These two securities are Collateralized Debt Obligations ("CDOs") that are backed by pools of debt securities issued by financial institutions. The collateral of the ALESCO CDO consists of trust-preferred securities ("TruPS") and subordinated debt securities issued by banks and bank holding companies. The collateral of the PreTSL CDO consists of TruPS and subordinated debt securities of insurance companies. Performing collateral is the amount of remaining collateral less the balances of collateral in deferral or default. Subordination is the amount of performing collateral in excess of the current balance of a specified class of notes and all classes senior to the specified class. Excess subordination is the amount that the performing collateral balance exceeds the outstanding bonds in the current class, plus all senior classes. It is a static measure of credit enhancement, but does not incorporate all of the structural elements of the security deal. This amount can also be impacted by future defaults and deferrals, deferring balances that cure or redemptions of securities by issuers. A negative excess subordination indicates that the current performing collateral of the security would be insufficient to pay the current principal balance of the class notes after all of the senior classes notes were paid.

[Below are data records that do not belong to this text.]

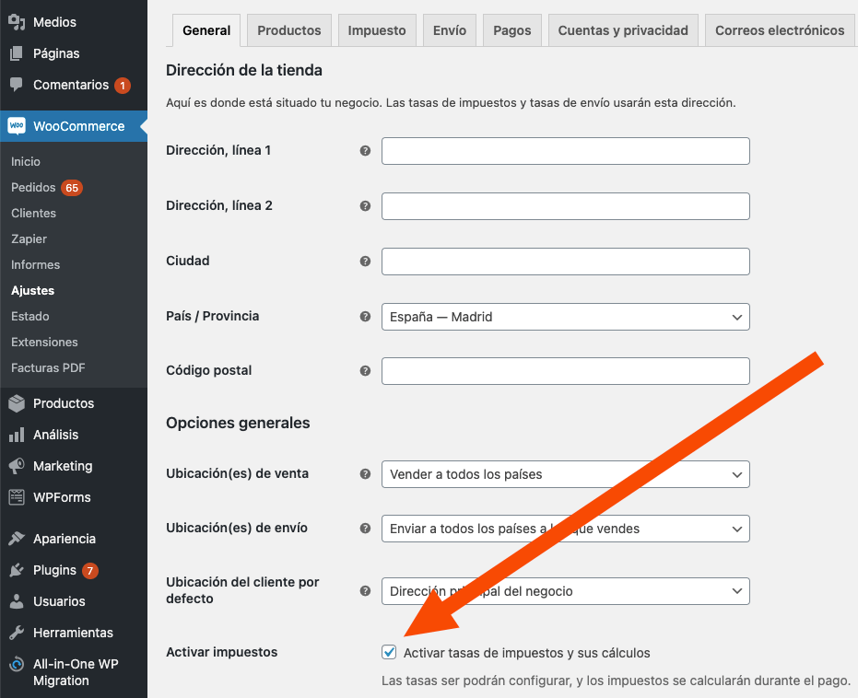858x698 pixels.
Task: Click the WooCommerce logo icon in sidebar
Action: pos(17,126)
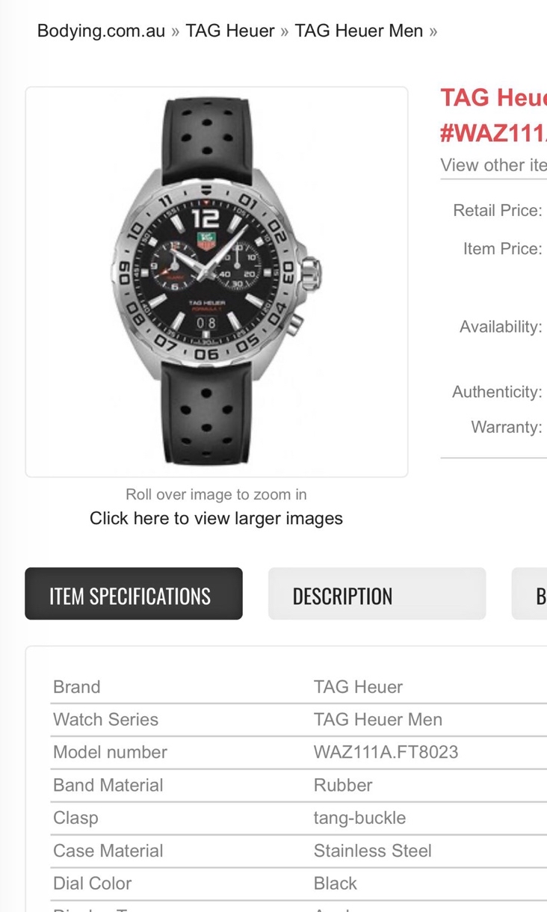Click the Stainless Steel case material value
The image size is (547, 912).
pyautogui.click(x=373, y=851)
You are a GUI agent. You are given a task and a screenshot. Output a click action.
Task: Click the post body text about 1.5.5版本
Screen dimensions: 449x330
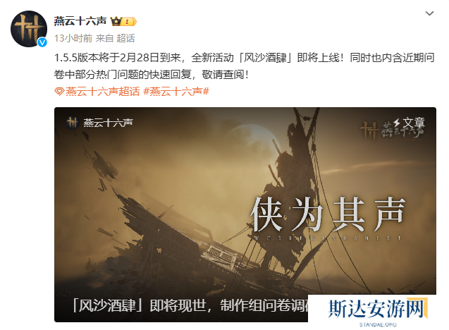pos(245,66)
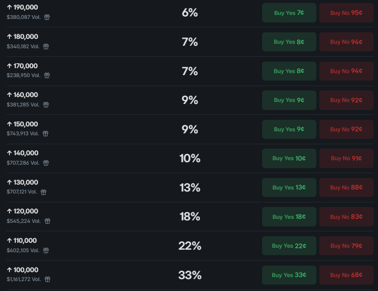
Task: Click gift icon beside $707,286 Vol.
Action: coord(46,163)
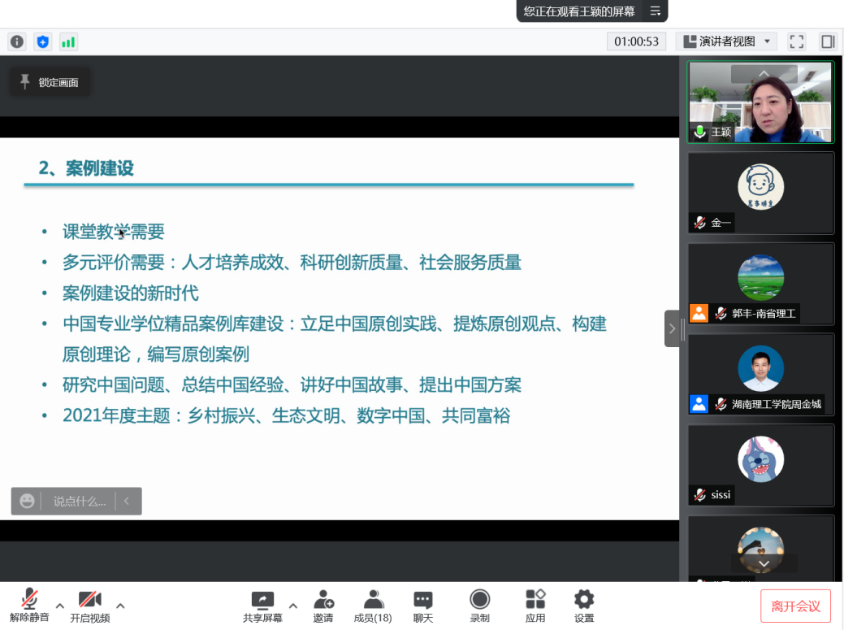Click the red 离开会议 button
The height and width of the screenshot is (630, 844).
point(795,606)
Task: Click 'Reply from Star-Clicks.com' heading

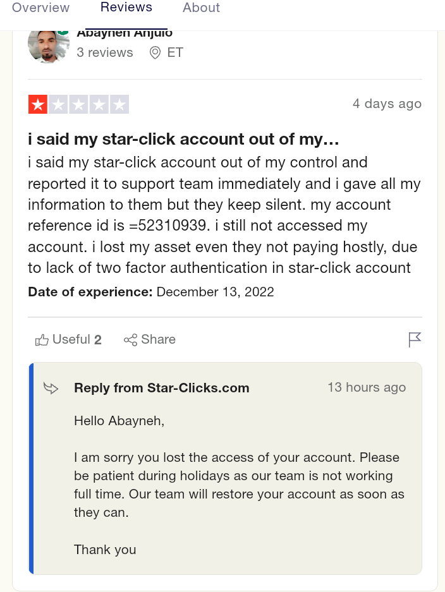Action: pos(162,388)
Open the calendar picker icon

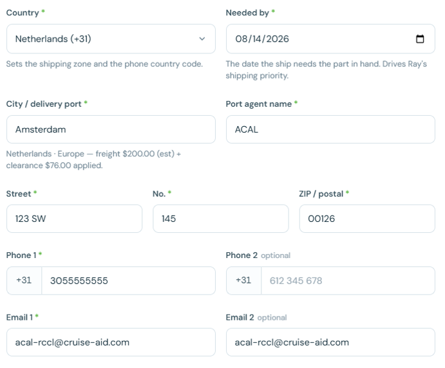[420, 39]
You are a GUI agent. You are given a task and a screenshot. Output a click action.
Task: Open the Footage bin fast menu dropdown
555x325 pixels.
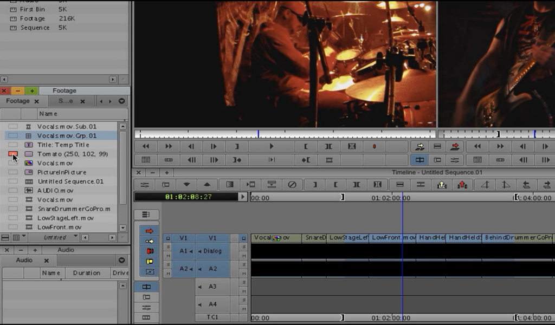tap(121, 101)
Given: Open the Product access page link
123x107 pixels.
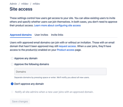Looking at the screenshot, I should click(66, 50).
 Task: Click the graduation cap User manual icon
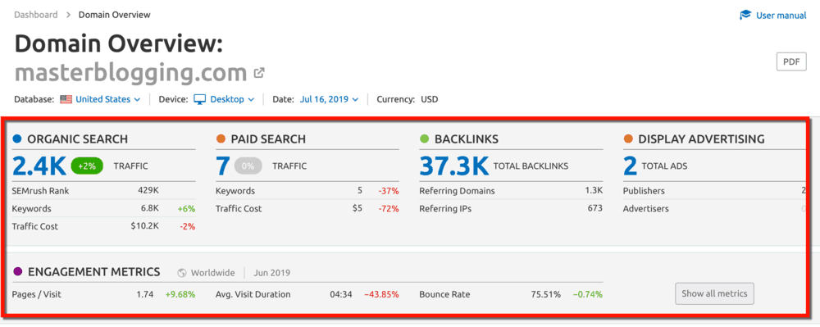745,15
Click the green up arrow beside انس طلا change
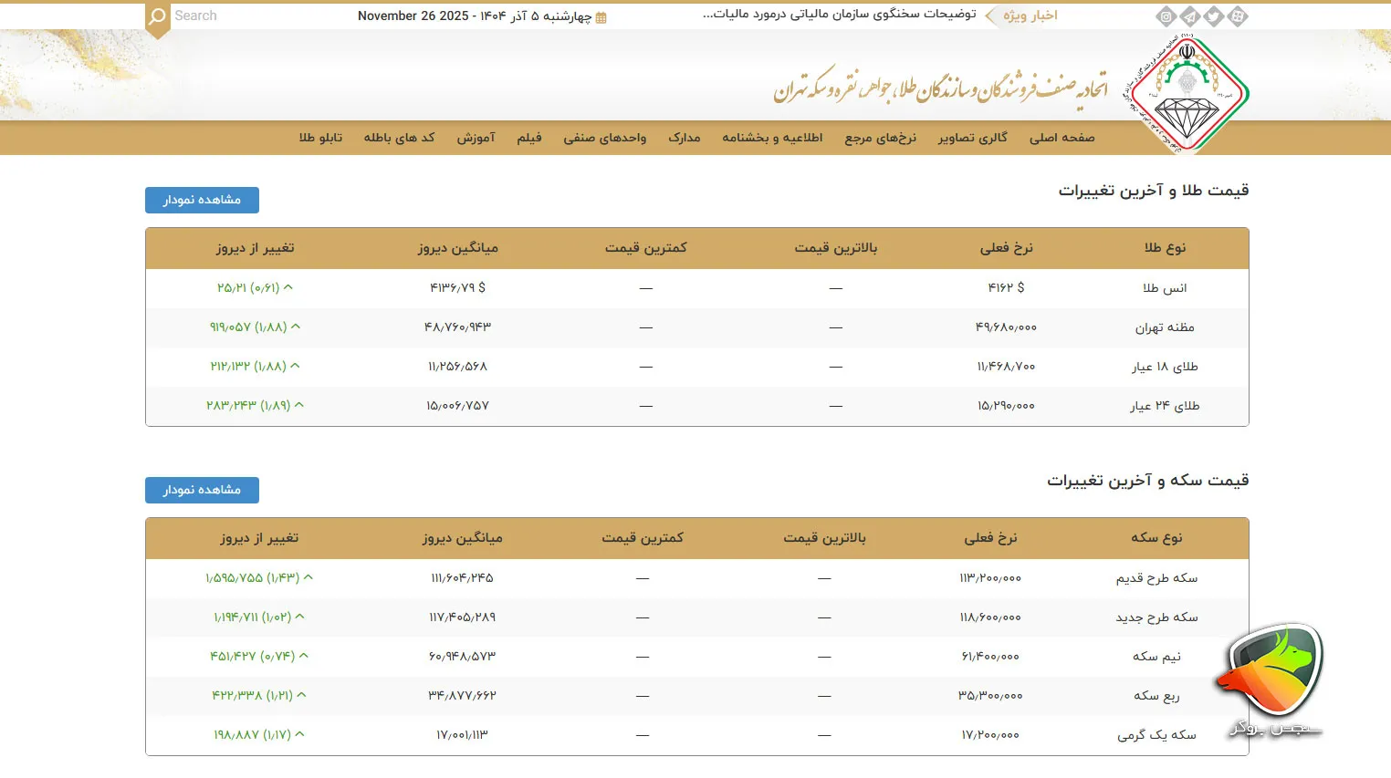1391x778 pixels. pyautogui.click(x=289, y=286)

However, the performing collateral balance excludes the collateral of issuers currently deferring their interest payments. Because these issuers are expected to resume payment in the future (within five years of the first deferred interest period), a negative excess subordination does not necessarily mean a class note holder in the CDO will not receive a greater than projected or even full payment of cash flow at maturity.

At December 31, 2012 and 2011 the Company was receiving "payment in kind" ("PIK"), in lieu of cash interest on the ALESCO trust preferred securities investment. The Company's use of "PIK" does not indicate that additional securities have been issued in satisfaction of any outstanding obligation; rather, it indicates that a coverage test of a class or tranche directly senior to the class in question has failed and interest received on the PIK note is being capitalized, which means the principal balance is being increased. Once the coverage test is met, the capitalized interest will be paid in cash and current cash interest payments will resume.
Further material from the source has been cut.